» **Actions to take**:
A – According to the description of BibSonomy, in what format are publication posts stored?
B – Pick up the description of BibSonomy after its final sentence and carry it forward.

» **Excerpt**:

###

BibSonomy is a social bookmarking and publication-sharing system. It aims to integrate the features of bookmarking systems as well as team-oriented publication management. BibSonomy offers users the ability to store and organize their bookmarks and publication entries and supports the integration of different communities and people by offering a social platform for literature exchange.

Both bookmarks and publication entries can be tagged to help structure and re-find information. As the descriptive terms can be freely chosen, the assignment of tags from different users creates a spontaneous, uncontrolled vocabulary: a folksonomy. In BibSonomy, the folksonomy evolves from the participation of research groups, learning communities and individual users, organizing their information needs.

Publication posts in BibSonomy are stored in the BibTeX format. Export in other formats such as EndNote or HTML (e. g. for publication list creation) is possible.

###

[Click-target data]
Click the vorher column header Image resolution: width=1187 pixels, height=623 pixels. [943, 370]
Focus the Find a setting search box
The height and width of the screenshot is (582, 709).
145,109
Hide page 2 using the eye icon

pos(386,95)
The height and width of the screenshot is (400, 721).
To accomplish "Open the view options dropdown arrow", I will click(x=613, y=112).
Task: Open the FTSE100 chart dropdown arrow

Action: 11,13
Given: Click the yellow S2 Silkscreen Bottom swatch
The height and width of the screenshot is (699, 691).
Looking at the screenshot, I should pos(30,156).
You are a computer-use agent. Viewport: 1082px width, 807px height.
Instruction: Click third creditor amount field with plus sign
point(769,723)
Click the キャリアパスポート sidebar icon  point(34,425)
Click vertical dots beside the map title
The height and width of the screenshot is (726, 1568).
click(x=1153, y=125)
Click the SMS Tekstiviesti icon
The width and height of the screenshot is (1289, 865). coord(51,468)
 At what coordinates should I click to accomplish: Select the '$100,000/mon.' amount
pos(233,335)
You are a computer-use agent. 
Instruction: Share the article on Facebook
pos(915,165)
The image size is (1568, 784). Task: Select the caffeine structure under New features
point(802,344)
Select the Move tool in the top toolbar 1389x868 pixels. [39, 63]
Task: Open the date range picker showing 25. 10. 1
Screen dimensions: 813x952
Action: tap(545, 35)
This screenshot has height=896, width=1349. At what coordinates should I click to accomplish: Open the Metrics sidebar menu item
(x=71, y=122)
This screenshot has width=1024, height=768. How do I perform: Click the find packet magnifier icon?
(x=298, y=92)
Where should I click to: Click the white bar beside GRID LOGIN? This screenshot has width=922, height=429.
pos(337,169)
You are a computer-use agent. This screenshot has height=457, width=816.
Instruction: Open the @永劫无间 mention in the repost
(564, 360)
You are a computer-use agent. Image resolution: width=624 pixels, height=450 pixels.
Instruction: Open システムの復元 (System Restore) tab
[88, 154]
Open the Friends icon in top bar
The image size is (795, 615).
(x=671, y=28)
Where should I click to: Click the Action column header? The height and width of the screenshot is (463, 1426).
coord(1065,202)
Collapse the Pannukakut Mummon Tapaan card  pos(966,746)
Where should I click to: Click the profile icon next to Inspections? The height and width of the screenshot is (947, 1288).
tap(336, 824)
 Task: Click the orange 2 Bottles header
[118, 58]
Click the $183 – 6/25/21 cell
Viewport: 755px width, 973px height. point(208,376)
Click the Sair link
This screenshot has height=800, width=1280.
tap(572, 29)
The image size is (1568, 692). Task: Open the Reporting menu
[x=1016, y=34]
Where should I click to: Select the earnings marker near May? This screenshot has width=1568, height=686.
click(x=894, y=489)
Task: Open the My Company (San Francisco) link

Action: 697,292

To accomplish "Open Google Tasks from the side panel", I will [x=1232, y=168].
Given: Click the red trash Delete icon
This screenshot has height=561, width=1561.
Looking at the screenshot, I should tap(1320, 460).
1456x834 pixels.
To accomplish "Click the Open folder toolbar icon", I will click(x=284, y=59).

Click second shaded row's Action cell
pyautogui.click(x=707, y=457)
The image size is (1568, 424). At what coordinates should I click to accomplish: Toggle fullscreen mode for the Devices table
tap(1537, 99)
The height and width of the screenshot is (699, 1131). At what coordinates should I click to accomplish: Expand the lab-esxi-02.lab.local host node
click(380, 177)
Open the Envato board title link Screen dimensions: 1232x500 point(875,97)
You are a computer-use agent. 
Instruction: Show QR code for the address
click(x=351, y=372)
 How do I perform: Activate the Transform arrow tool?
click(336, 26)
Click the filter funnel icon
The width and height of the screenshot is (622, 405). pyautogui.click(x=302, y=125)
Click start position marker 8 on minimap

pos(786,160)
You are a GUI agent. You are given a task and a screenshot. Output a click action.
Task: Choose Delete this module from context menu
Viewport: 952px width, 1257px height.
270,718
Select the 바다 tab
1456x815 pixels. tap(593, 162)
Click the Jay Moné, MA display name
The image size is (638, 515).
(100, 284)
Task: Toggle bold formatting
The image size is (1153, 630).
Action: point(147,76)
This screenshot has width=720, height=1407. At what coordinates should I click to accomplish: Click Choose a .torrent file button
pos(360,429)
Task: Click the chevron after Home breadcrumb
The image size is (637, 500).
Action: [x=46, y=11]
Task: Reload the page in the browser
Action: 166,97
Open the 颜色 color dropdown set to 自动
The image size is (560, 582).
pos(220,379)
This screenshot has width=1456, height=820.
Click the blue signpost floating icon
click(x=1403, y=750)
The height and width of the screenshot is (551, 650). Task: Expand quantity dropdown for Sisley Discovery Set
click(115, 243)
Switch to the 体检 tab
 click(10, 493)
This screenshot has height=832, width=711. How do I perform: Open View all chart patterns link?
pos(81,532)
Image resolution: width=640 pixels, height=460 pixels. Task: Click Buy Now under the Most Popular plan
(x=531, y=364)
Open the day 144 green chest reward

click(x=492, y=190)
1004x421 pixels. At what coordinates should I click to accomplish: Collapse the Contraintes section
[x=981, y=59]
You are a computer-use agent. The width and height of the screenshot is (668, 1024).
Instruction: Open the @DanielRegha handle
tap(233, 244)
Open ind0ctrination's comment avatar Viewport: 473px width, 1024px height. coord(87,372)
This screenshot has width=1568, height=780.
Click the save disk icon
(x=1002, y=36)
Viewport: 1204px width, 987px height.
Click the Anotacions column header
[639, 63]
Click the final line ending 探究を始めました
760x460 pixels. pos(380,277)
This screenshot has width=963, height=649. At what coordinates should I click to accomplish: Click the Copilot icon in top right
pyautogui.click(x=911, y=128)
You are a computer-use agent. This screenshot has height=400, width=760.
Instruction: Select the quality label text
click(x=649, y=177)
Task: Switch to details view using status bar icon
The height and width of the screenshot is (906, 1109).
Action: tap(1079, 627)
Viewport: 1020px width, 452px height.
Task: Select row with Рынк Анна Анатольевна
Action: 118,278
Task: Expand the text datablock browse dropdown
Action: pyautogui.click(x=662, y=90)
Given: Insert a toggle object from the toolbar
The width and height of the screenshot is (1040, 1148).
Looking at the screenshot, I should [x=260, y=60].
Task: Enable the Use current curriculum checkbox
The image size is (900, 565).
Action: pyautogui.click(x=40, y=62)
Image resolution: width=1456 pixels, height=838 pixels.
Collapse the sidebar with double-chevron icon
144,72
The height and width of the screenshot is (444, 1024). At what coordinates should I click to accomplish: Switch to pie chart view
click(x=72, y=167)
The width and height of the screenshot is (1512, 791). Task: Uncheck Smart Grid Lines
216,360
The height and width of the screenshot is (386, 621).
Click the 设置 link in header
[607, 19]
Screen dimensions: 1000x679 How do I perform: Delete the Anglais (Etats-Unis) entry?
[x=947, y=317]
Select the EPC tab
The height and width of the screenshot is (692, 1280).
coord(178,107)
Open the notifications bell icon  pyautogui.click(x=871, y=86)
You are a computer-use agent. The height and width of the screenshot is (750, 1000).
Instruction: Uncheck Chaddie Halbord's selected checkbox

###

» **Per-task answers**:
A – Publication posts are stored in the BibTeX format.

B –
The service was developed by a team of students and scientists from the Institute of Knowledge and Data Engineering, the DMIR group at the University of Würzburg and the L3S Learning Lab Lower Saxony in Hannover and is mainly hosted by the University of Kassel. , the source code of BibSonomy is available under the GNU Lesser General Public License. , the source code of the BibSonomy web application is available under the GNU Affero General Public License.

See also
 List of social bookmarking sites
 Comparison of reference management software

References

 Robert Jäschke,  Andreas Hotho, Christoph Schmitz and Gerd Stumme. Analysis of the Publication Sharing Behaviour in BibSonomy, Proceedings of the Conceptual Structures: Knowledge Architectures for Smart Applications, Springer, 2006
 Dominik Benz, Andreas Hotho, Robert Jäschke, Beate Krause, Folke Mitzlaff, Christoph Schmitz, and Gerd Stumme. The Social Bookmark and Publication Management System BibSonomy, The VLDB Journal 19(6):849-875, 2010.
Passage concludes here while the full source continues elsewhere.